Transsphenoidal surgery is the initial treatment of choice for most patients with proved or highly suspected Cushing’s disease. Published reports demonstrate that at experienced centers, such as the California Center for Pituitary Disorders at UCSF, remission following surgery can be expected in 80 to 90% of patients with microadenomas and 50 to 60% of patients with macroadenomas. Recurrent hypercortisolism can be expected in approximately 10% of patients with microadenomas and 30% of patients with macroadenomas who enter remission after surgery.

Transsphenoidal surgery remains the treatment of choice for most patients with acromegaly. Optimal management of the 10 to 50% of patients who do not undergo remission after transsphenoidal surgery and the 20% of patients who experience recurrence of acromegaly after initial transsphenoidal surgery remains less clear. Radiation represents an evolving treatment for acromegaly that warrants consideration as an alternative to medical therapy for cases refractory to transsphenoidal surgery.

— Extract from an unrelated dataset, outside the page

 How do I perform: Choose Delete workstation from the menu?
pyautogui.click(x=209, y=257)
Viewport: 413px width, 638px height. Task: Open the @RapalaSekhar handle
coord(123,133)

Some patients will have residual acromegaly despite undergoing a successful transsphenoidal surgical procedure by experienced neurosurgeons. Fortunately, there are a number of pharmacologic agents that have demonstrated effi cacy in the management of patients with residual and recurrent acromegaly and in those who are not candidates for primary surgery. Some of these drugs have changed the natural history of treated acromegaly. As a result, many of the more severely distressing end-stage manifestations of the disorder are now seen only infrequently.